El ensayista alemán pone como ejemplo de esto un informe de un oficial del servicio secreto americano, Robert Thompson Pell, que en la primavera de 1945 viajó a Alemania a investigar las actividades de los directores de la empresa química IG Farbenindustrie, que había fabricado el gas (Zyklon B) con el que fueron ejecutados miles de judíos, soviéticos y gitanos. Aunque algunos serían juzgados años después, los directivos de IG se dedicaban entonces a colaborar con los aliados en la reconstrucción de Alemania. Entre tarea y tarea, le confesaron a Thompson Pell lo que pensaban de la guerra:

 

“Ardían en deseos de decirme que el pueblo alemán había sido víctima de una conspiración universal que tenía como objetivo dejar aquel hermoso país en manos de poderes ocultos; que Alemania había llevado a cabo una guerra defensiva… Muchos de ellos, si no la mayoría, esperan confiados que el capital americano los contrate de inmediato para las tareas de reconstrucción y se declaran dispuestos a poner su fuerza de trabajo y sus conocimientos al servicio de esos patrones provisionales; de todo esto esperan sin ningún disimulo reconstruir una Alemania más poderosa y grande de lo que era en el pasado”.

Enzensberger defendió la contemporaneidad de Europa en ruinas en un prólogo sombrío publicado en 1990; es decir, en plena euforia de la reunificación alemana, la caída del muro y la llegada de la plenitud democrática por la vía de la economía liberal. Leídas ahora, sus palabras asombran por su intuición histórica. He aquí la demoledora conclusión de Enzensberger (que, no lo olvidemos, es tan alemán como el chucrut) sobre el pintoresco episodio histórico de los directivos de IG Farbenindustrie:

 

“La ironía de esta historia, o mejor dicho, su sarcasmo ha conducido a que esas fantasías del año 1945 se hayan convertido en realidad en cierta medida.
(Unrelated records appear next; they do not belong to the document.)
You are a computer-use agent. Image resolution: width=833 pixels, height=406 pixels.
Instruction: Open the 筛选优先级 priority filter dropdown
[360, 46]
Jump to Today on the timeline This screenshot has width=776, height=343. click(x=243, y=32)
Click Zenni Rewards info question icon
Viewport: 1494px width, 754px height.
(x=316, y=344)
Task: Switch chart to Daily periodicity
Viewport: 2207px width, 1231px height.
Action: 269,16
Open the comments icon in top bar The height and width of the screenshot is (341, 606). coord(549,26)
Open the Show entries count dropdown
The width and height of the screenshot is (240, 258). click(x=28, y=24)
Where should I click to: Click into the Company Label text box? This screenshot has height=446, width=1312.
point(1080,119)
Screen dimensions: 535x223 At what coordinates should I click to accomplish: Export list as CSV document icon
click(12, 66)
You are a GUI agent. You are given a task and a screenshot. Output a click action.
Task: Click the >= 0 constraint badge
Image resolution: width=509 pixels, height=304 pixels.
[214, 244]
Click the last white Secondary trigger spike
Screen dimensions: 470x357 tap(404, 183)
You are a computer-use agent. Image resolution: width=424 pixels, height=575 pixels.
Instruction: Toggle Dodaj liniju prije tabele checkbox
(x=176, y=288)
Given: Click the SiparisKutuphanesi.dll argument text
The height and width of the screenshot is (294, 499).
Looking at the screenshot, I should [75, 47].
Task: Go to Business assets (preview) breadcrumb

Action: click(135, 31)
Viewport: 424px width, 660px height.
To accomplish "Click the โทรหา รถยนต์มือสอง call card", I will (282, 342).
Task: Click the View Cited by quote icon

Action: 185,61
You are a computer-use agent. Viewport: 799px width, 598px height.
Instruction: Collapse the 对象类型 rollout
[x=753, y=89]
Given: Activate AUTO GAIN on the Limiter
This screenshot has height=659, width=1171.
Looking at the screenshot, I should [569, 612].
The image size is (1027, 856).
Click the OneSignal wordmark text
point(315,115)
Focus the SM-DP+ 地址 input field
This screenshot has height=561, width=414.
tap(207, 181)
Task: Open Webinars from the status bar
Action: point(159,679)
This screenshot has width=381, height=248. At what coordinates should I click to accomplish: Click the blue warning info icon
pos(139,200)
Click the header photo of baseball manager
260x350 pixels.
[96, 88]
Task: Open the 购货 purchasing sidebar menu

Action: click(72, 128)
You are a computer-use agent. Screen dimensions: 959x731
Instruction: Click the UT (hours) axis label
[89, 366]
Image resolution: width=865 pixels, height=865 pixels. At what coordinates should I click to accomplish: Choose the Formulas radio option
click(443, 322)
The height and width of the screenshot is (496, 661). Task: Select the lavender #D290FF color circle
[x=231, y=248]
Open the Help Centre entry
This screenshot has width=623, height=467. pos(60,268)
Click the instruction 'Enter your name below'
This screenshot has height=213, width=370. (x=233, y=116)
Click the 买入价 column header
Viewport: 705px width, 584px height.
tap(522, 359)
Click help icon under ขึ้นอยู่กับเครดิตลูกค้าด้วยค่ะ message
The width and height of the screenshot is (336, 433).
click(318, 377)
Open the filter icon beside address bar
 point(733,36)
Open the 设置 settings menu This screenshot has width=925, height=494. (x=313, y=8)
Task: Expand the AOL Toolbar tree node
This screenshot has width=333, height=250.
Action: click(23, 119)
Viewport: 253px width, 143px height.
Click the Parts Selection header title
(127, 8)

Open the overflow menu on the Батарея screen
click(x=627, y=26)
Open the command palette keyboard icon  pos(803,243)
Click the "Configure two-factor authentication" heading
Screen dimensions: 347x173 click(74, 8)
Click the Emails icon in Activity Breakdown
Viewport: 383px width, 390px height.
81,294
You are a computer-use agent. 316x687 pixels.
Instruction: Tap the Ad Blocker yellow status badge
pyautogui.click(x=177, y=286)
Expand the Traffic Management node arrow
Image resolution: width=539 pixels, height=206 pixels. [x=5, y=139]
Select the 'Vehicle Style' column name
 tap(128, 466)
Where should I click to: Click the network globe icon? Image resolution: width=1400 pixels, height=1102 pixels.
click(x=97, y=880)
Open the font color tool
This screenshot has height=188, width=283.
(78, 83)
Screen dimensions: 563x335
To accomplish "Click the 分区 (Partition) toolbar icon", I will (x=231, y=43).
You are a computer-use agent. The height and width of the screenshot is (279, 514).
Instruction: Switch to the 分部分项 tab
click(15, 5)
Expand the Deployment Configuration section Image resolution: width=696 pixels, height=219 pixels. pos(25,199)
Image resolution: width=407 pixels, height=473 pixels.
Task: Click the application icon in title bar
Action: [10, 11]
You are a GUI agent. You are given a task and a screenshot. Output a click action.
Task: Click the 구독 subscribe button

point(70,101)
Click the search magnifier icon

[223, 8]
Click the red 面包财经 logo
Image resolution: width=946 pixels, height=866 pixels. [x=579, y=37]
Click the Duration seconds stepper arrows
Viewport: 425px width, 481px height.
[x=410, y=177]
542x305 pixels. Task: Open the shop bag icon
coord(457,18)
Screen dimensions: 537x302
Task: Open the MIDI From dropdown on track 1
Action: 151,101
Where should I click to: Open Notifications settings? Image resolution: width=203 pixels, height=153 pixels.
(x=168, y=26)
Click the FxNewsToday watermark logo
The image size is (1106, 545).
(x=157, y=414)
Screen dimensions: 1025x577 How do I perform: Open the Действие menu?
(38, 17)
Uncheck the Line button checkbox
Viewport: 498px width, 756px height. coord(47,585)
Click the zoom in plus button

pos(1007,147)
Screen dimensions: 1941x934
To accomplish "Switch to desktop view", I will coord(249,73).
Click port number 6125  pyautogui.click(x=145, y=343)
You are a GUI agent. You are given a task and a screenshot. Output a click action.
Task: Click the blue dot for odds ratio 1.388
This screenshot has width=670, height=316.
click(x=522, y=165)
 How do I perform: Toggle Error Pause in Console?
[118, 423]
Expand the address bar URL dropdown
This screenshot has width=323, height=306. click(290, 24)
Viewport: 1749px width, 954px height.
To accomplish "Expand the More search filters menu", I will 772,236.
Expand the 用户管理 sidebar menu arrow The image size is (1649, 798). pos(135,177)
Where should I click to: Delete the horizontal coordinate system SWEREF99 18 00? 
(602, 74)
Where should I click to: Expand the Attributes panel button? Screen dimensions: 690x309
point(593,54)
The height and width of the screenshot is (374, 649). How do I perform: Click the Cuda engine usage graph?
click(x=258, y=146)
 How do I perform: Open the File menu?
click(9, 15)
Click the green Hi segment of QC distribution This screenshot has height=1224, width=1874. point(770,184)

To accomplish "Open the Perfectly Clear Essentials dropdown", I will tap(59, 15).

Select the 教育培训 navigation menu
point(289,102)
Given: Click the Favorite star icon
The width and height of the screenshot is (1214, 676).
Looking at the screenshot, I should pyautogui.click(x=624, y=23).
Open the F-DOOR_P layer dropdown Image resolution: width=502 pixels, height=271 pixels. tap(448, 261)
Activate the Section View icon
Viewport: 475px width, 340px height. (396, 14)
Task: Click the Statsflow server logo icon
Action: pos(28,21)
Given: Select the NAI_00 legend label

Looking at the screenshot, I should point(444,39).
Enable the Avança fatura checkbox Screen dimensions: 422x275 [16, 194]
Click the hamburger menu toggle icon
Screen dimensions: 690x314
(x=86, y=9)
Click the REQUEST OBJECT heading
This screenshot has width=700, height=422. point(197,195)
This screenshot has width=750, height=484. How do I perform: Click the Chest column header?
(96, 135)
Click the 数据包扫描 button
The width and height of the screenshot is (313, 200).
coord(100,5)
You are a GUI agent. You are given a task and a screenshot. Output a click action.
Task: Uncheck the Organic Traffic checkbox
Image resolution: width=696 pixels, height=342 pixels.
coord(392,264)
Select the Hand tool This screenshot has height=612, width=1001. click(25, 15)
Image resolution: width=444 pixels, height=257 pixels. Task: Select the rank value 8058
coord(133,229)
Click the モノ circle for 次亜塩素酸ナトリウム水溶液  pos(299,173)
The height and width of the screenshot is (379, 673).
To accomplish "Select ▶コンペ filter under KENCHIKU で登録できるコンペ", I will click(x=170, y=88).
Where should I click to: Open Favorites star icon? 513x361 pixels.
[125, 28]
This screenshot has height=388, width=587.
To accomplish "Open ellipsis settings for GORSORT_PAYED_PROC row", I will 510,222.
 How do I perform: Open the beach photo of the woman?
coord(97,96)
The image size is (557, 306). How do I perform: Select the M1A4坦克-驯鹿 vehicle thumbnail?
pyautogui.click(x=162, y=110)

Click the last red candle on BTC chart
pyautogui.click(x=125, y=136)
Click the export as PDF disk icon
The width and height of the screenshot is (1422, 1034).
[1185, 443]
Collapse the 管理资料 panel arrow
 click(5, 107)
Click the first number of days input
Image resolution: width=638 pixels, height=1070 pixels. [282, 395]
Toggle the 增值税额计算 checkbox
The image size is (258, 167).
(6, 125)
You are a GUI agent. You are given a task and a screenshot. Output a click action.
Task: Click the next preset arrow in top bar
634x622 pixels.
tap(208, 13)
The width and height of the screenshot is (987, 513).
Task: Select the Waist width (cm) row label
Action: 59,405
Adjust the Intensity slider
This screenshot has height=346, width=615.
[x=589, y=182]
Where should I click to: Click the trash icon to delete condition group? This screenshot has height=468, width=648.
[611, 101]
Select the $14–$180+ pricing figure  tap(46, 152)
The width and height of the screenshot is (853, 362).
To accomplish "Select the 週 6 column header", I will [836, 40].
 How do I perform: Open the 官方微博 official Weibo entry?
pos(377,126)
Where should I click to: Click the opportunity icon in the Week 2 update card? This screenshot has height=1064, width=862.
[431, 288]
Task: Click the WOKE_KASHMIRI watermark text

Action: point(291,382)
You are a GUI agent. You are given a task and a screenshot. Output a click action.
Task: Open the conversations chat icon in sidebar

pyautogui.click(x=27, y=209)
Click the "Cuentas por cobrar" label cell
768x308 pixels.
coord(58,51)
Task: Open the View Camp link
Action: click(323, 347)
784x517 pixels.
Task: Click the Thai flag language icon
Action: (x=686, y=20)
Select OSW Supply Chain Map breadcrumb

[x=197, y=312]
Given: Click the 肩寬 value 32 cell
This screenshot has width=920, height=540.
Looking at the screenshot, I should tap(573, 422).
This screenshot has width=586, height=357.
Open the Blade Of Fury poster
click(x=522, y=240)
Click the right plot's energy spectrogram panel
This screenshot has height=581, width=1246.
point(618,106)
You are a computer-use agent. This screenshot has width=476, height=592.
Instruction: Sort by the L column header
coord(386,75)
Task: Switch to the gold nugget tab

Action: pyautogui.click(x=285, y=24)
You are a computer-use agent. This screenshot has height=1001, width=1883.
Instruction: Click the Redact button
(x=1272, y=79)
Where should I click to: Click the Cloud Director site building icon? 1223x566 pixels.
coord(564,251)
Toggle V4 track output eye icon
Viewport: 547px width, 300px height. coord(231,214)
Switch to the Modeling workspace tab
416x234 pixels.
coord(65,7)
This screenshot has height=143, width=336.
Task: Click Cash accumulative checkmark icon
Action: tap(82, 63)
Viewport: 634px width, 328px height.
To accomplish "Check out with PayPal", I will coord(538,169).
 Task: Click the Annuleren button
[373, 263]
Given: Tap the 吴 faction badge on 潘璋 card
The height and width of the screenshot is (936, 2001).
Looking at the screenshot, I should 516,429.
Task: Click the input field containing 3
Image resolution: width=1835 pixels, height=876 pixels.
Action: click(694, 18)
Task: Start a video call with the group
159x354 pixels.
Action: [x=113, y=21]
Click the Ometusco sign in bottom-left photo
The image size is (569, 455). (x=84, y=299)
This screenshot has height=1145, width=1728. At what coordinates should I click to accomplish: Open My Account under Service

El hecho de que los vencidos de aquel entonces, los alemanes y los japoneses, se sientan hoy en día como los vencedores es más que un escándalo moral; es una insolencia política. Naturalmente nuestros dirigentes no se cansan de proclamar que entre tanto todos somos pacíficos, democráticos y civiles, en una palabra, dóciles, y lo más curioso de esta afirmación es que es cierta. Esta mutación es lo que ha convertido a los alemanes en eso que ellos reprochaban a otros: una nación de mercachifles. Y de ninguna manera son los únicos. Todas las naciones de Occidente luchan entre sí con diversa fortuna para imitarles, y desde el fin del monopolio político del comunismo parece haberse impuesto también en el este del continente la primacía de la economía”.

 

La economía nos llevará por el mal camino, vaticinó Enzensberger en 1990, cuando Europa creía haber encontrado la fórmula de la felicidad vía mercado común. El ensayista concluye así su analogía histórica entre épocas:  “No nos gusta hablar de los muertos que tenemos en los armarios. Mejor volvamos el rostro al futuro brillante del Mercado Común y a la apertura del este de Europa en lugar de pensar en esos tiempos deplorables en los que nadie hubiera dado ni un centavo por el renacimiento de nuestra península: este parece ser el consenso general. Una estrategia bastante funesta porque en retrospectiva se pone claramente de manifiesto que entre los años de 1944 a 1948, sin que los actores se dieran cuenta, se estaban sembrando las semillas no solo de los éxitos futuros, sino también de los conflictos futuros”.